Croit-on que ces conspirateurs heureux, maîtres dans Athènes, en possession d’une trêve qui pouvait conduire à la paix, en fussent pour cela plus tranquilles ? Le succès du moment avait-il la vertu de les étourdir sur la gravité de la situation ? Non ! Les quatre cents ne se faisaient pas d’illusions, et nul ne savait mieux qu’eux à quel point l’autorité qu’ils auraient surprise demeurait précaire entre leurs mains. L’armée de Samos ne s’était pas encore prononcée, et dans l’île même, l’oligarchie venait d’avoir le dessous. Séduits par Pisandre, trois cents Samiens s’abouchèrent en secret avec Charminos revenu d’Halicarnasse. Pour donner à ce général, que nous avons vu faire si bonne figure au combat de Symé, un gage de leurs intentions, ils commencèrent par assassiner Hyperbolos, méchant homme, nous dit Thucydide, banni par l’ostracisme, non qu’il pût exciter aucune crainte par sa puissance et par son crédit, mais parce que sa basse méchanceté était une honte pour la république.

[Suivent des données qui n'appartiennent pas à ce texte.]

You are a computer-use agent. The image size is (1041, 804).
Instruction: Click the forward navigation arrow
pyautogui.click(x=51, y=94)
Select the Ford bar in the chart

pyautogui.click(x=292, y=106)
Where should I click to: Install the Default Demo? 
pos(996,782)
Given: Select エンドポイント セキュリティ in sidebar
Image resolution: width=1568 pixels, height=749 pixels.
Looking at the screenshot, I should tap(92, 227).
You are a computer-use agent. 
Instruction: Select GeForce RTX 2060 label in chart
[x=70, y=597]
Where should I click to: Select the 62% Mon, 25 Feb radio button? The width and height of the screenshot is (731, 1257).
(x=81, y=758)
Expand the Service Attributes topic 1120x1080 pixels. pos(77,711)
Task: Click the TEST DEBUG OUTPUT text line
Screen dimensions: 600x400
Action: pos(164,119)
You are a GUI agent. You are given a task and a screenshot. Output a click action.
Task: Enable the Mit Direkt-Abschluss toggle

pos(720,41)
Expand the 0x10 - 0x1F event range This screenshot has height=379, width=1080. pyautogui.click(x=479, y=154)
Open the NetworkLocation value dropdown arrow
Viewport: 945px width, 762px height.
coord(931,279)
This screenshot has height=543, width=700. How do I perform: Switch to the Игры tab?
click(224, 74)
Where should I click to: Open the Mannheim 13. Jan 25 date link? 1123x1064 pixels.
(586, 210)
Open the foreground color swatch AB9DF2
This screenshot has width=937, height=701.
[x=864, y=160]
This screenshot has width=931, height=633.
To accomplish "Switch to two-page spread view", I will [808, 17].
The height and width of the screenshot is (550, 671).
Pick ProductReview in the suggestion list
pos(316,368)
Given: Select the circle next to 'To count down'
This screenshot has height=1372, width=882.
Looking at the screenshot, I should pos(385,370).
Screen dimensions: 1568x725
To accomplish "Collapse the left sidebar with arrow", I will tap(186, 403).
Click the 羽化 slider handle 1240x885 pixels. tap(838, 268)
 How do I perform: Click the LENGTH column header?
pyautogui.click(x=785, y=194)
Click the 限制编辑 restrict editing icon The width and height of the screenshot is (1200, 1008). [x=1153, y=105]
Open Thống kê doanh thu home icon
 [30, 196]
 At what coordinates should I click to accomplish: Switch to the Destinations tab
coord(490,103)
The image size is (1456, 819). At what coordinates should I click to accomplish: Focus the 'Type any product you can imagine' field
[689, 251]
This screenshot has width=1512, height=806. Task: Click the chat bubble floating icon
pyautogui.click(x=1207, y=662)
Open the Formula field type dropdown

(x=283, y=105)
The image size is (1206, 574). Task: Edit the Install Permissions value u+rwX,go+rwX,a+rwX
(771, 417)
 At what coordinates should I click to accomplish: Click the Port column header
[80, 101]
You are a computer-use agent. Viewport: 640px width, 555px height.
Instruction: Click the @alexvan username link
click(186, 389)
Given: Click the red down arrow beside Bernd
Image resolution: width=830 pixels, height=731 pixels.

Si l’aigre Hyperbolos était un personnage aussi insignifiant, fallait-il donc se débarrasser de lui par un crime ? On le tua comme on tua Marat. Le crime, en tout cas, fut une faute, car il révéla l’existence du complot. Le peuple dé Samos prit les armes, égorgea une partie des conjurés, exila trois des plus compromis, amnistia les autres et continua de se gouverner suivant les institutions qu’il avait jadis conquises avec l’aide des Athéniens. Telle était la nouvelle qui vint jeter l’alarme dans le camp des quatre cents. Un autre avis infiniment plus grave ne tarda pas à porter à son comble l’inquiétude des amis de Pisandre. Laissée à elle-même, en contact perpétuel avec une population qui avait l’aristocratie en horreur, l’armée de Samos était redevenue ce que fut l’armée d’Italie au temps de Bonaparte ; l’esprit de réaction n’y rencontrait plus de faveur. Les soldats ignoraient encore les événements qui venaient de s’accomplir dans Athènes ; ils se méfiaient cependant déjà de leurs chefs. Les  troubles de Samos achevèrent de les éclairer. Le parti oligarchique s’était insurgé dans file ; la démocratie devait être menacée ailleurs ; une coupable connivence avait sans doute encouragé le mouvement. Les généraux, gagnés pour la plupart, demeuraient indécis ; un simple triérarque, Thrasybule, le chef d’un corps d’hoplites, Thrasylle, se donnèrent la mission de déjouer les menées dont le soulèvement prématuré de Samos semblait l’indice. Ils prirent en particulier chacun des soldats et les engagèrent à ne pas tolérer la révolution qui se préparait. Un vent de fructidor passa dans les rangs ; la Paralos, montée par Chéréas, fit voile pour le Pirée.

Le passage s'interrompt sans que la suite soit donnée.